# Proving if $x$ divides $x+5$ then $x$ divides $5$

Can someone show me how to prove if $x$ divides $x+5$ then $x$ divides $5$.

For a direct proof would you have to sub out the $5$ for some integer? Why?

Are there alternate ways to do this? Maybe induction?

• We want to prove that there exists k2 ∈ Z such that 5 = k2x. Let k2 = k1 − 1...... how can we set k2 equal to (k1-1) .... k2 being the second integer from unpacking divisibility of x divides 5 – shibu Feb 5 '17 at 10:28
• Hello. It seems you do not know how to accept answers. At the left side of every answer there is a check mark for you to click it. Doing so, blank check mark becomes green and that indicates that an answer is accepted. Thank you. – Juniven Feb 6 '17 at 0:03
• i can only accept one? they all were somewhat helpful. can you answer my comment above about k2 = k1 − 1 ..... or about proving this with induction? – shibu Feb 6 '17 at 0:08
• Yes, you can only accept one. Hope you accept mine. Let me check first your comment.--:) – Juniven Feb 6 '17 at 0:11
• In our assumption, we have $x$ divides $x+5$. Then we can find an integer $k_1$ such that $x+5=x\cdot k_1$ and so $5=(x\cdot k_1)-x$ which means that $$5=x(k_1-1).$$ We take $k_2=k_1-1$. Then $$5=xk_2$$ where $k_2$ is now an integer. This show that $x$ is a factor of $5$, that is, $x$ divides $5$. – Juniven Feb 6 '17 at 0:17

Result: If $a|b$ and $a|c$ then $a|(b-c)$.
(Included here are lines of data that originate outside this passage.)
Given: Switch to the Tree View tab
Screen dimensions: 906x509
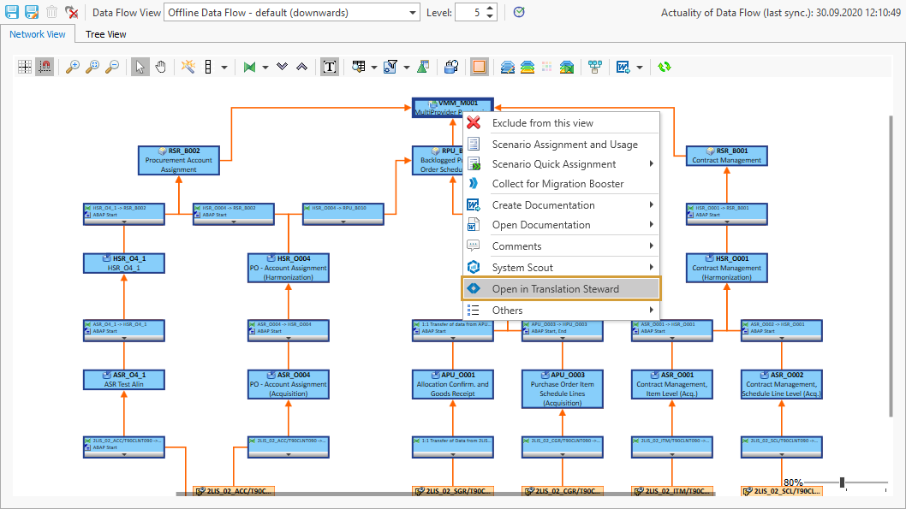Looking at the screenshot, I should point(105,34).
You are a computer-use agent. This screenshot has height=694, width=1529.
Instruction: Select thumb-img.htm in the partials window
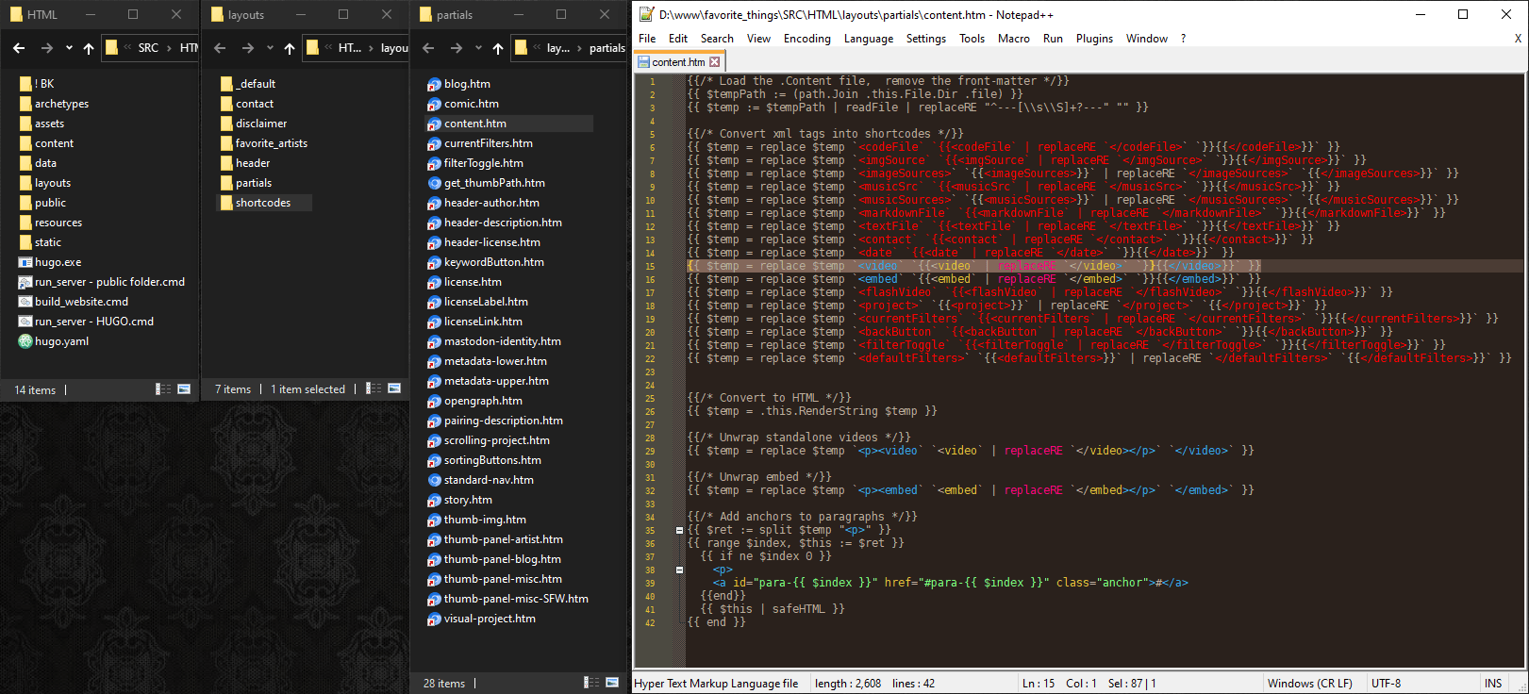(x=485, y=520)

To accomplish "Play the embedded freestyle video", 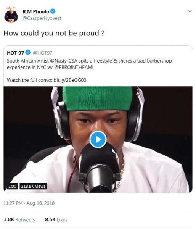I will click(x=98, y=139).
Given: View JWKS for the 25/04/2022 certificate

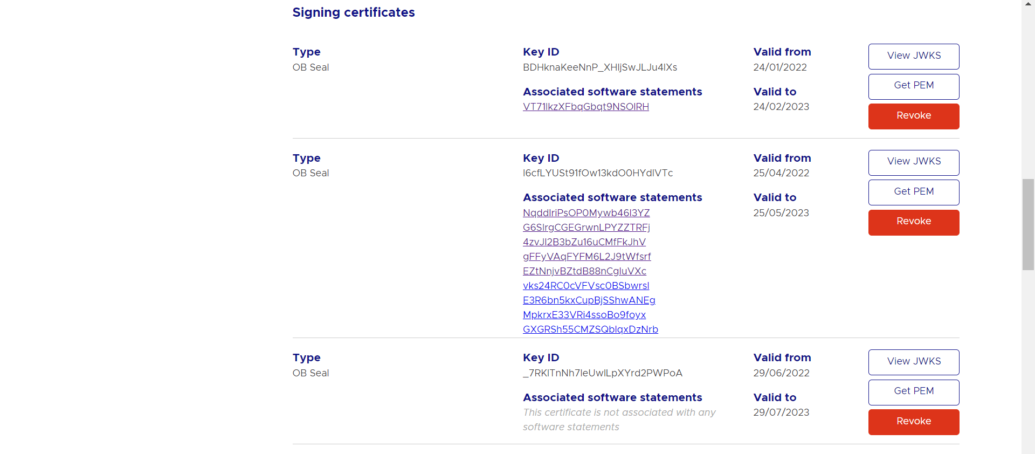Looking at the screenshot, I should 914,162.
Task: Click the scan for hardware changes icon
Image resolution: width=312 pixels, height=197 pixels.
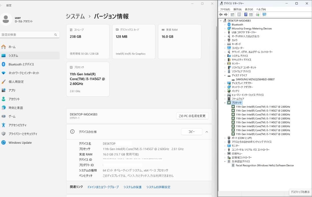Action: click(x=257, y=14)
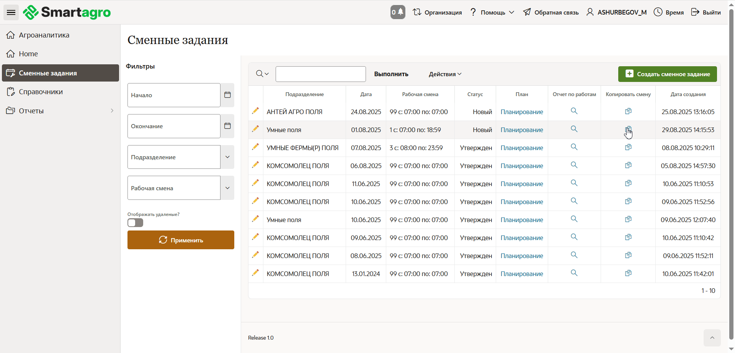Expand the Подразделение filter dropdown
The image size is (735, 353).
coord(227,157)
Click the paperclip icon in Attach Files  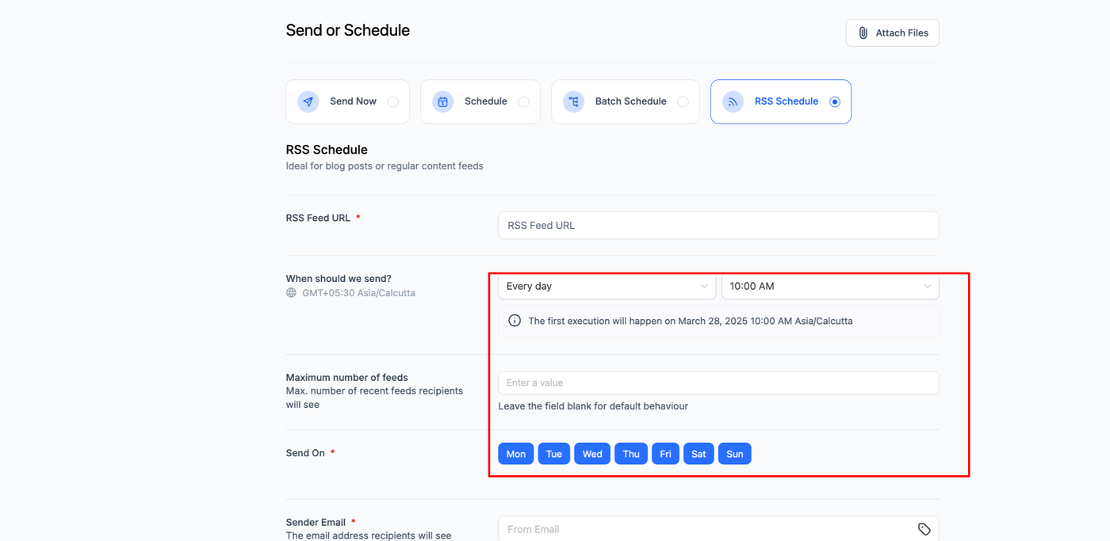click(x=863, y=33)
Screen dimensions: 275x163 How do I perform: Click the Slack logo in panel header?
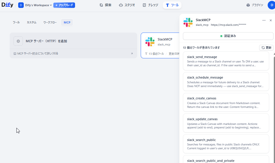coord(188,22)
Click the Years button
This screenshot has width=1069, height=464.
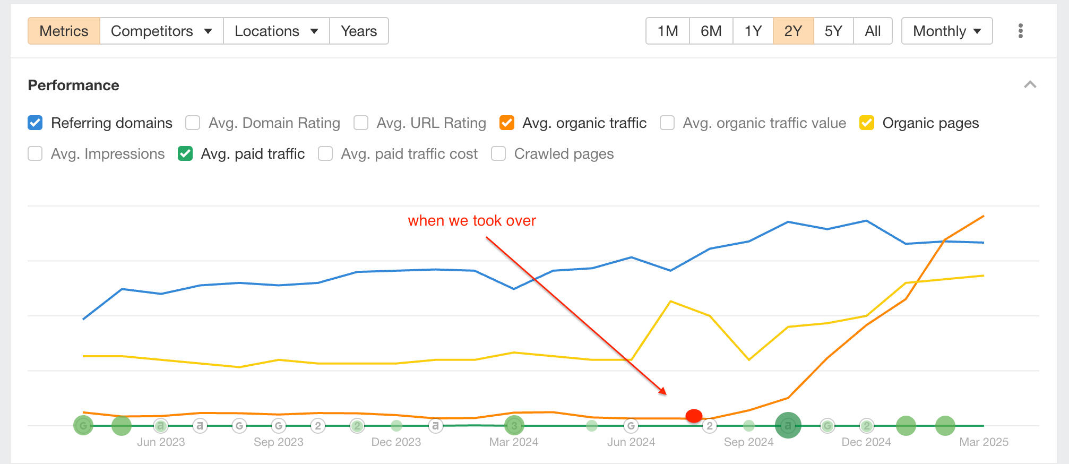point(359,31)
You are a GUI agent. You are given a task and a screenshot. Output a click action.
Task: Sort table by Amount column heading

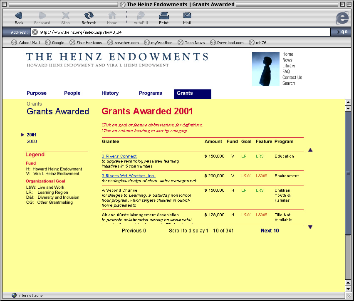click(x=213, y=142)
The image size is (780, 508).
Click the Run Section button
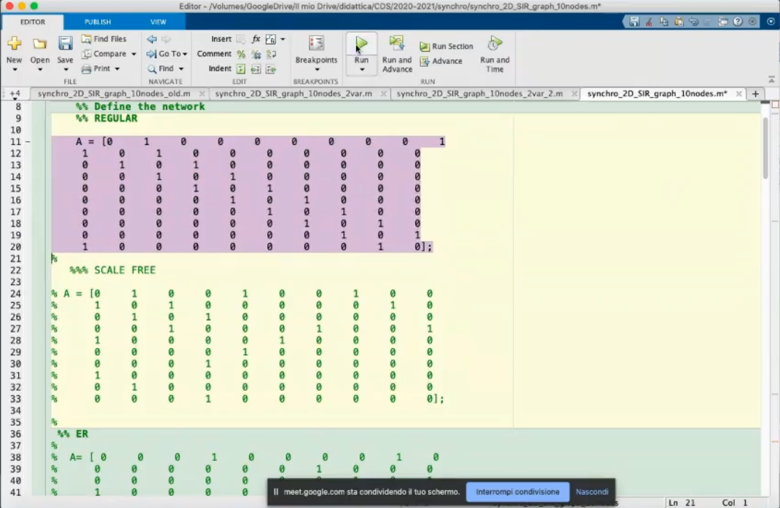pyautogui.click(x=446, y=47)
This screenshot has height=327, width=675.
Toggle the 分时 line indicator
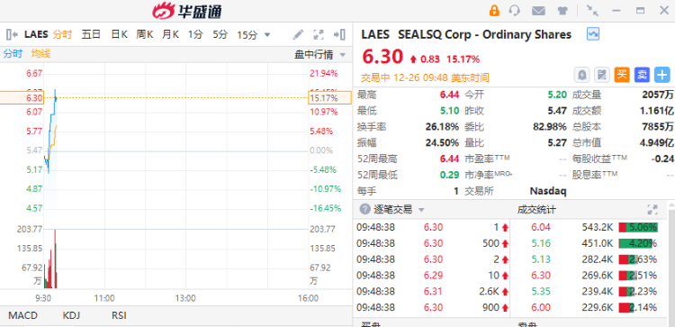(x=13, y=54)
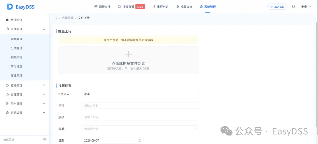318x144 pixels.
Task: Click the 加入会议 button
Action: point(277,7)
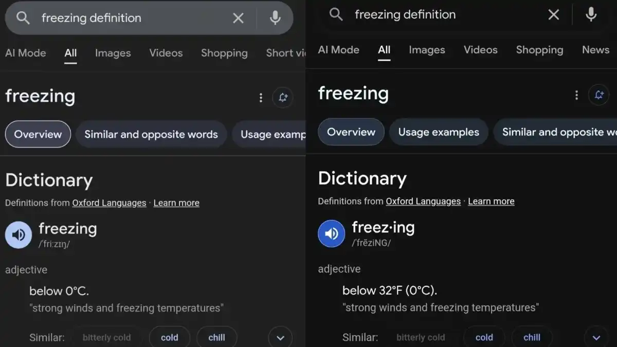The width and height of the screenshot is (617, 347).
Task: Switch to News tab in right panel
Action: [x=595, y=50]
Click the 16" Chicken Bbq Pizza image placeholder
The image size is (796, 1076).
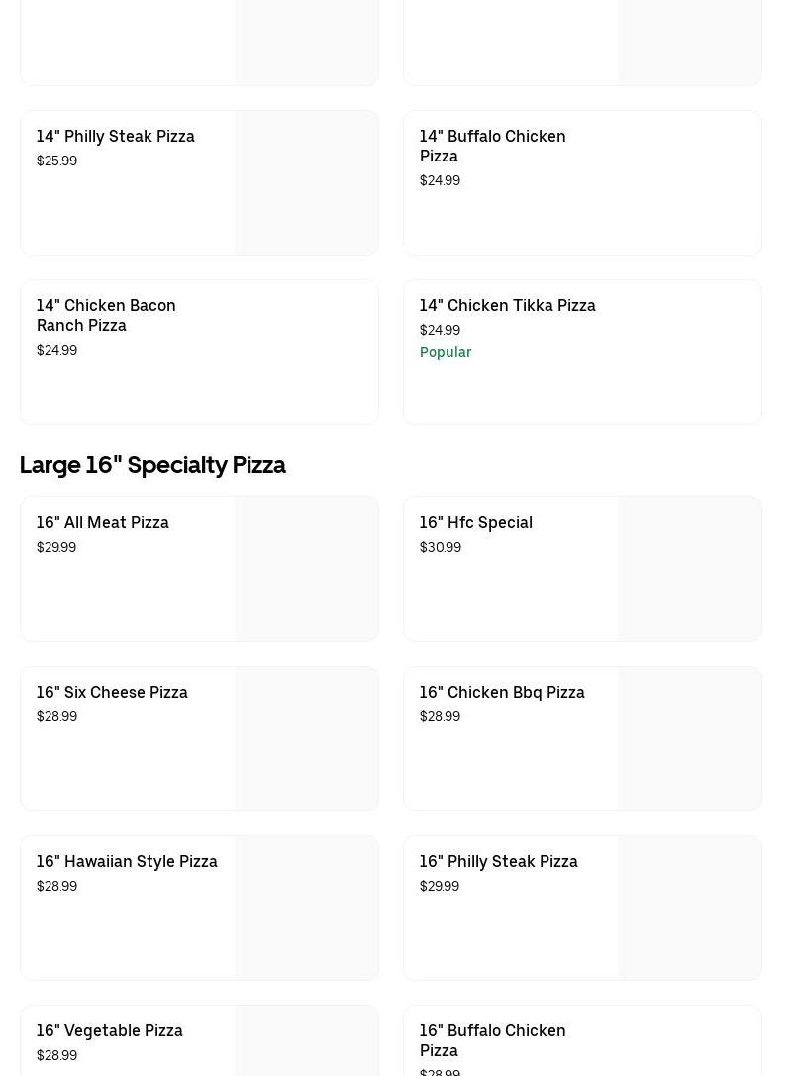[689, 739]
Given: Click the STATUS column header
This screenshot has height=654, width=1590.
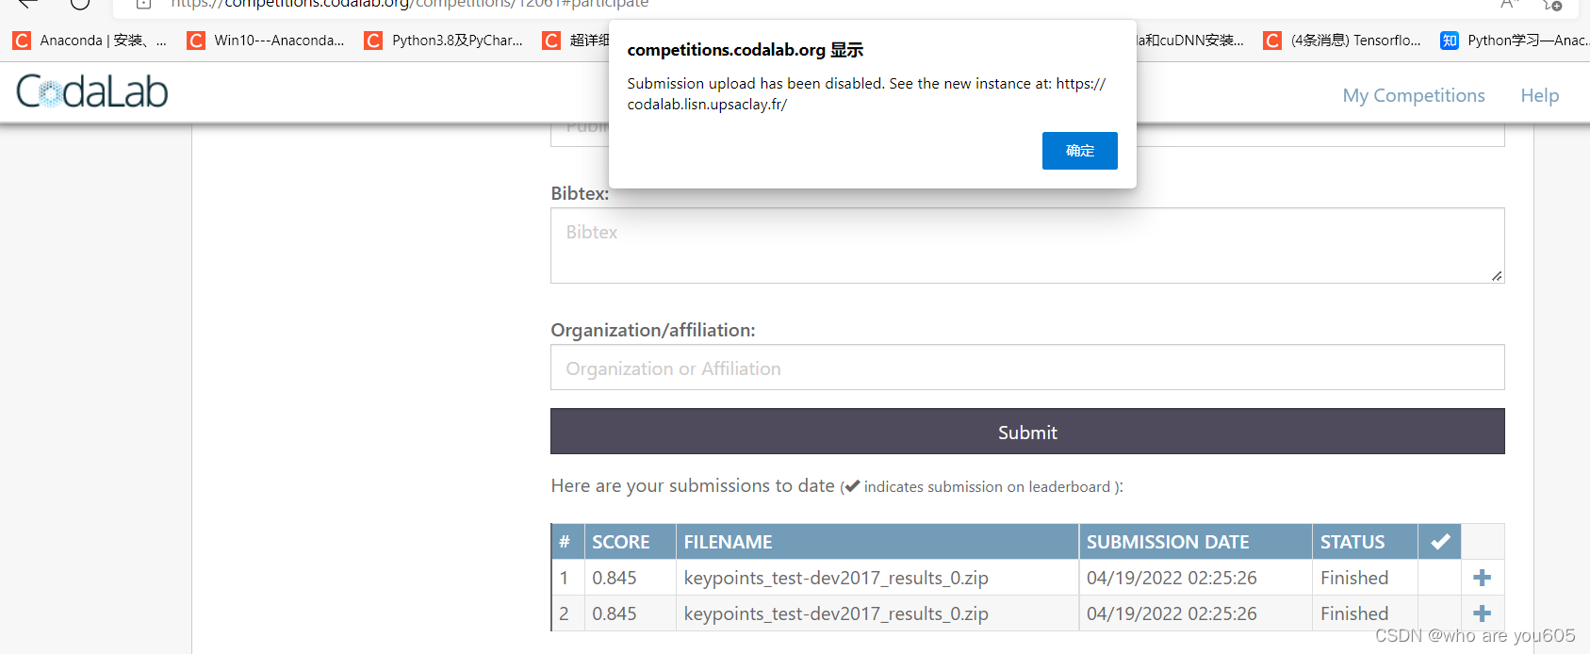Looking at the screenshot, I should point(1352,542).
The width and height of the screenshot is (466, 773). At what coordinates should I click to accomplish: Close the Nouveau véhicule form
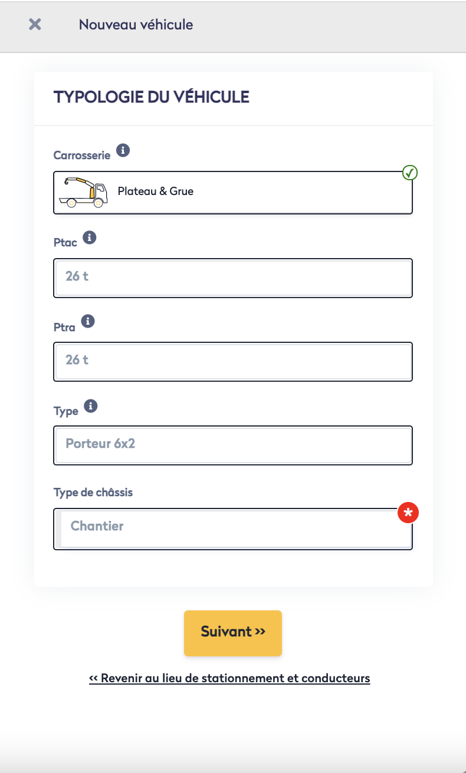click(x=35, y=25)
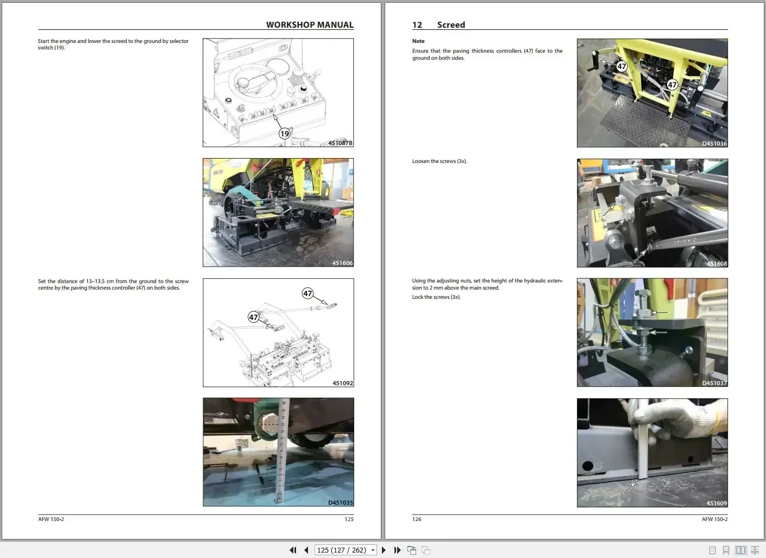Click inside the page number field showing 125
The width and height of the screenshot is (766, 558).
click(x=340, y=550)
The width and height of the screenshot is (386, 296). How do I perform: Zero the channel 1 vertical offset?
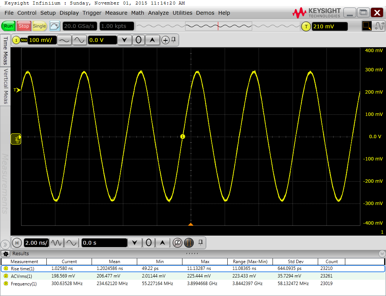pos(138,40)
Since $x|(x+5)$ and $x|x$, we get $$x|[(x+5)-x]$$ and so $x|5$.

Write out the definitions:

$$xk=x+5\iff x(k-1)=5$$

Hence $x|5$.

Use this ,When $a|b ,a|c \to a|mb+nc$ $$x|x+5\\x|x\\x|m(x+5)+n(x)$$ take $m=1,n=-1$ so $$x|1(x+5)-(x) \to x|5$$

Hint. Write $5$ as the difference of two quantities both of which are divisible by $x$.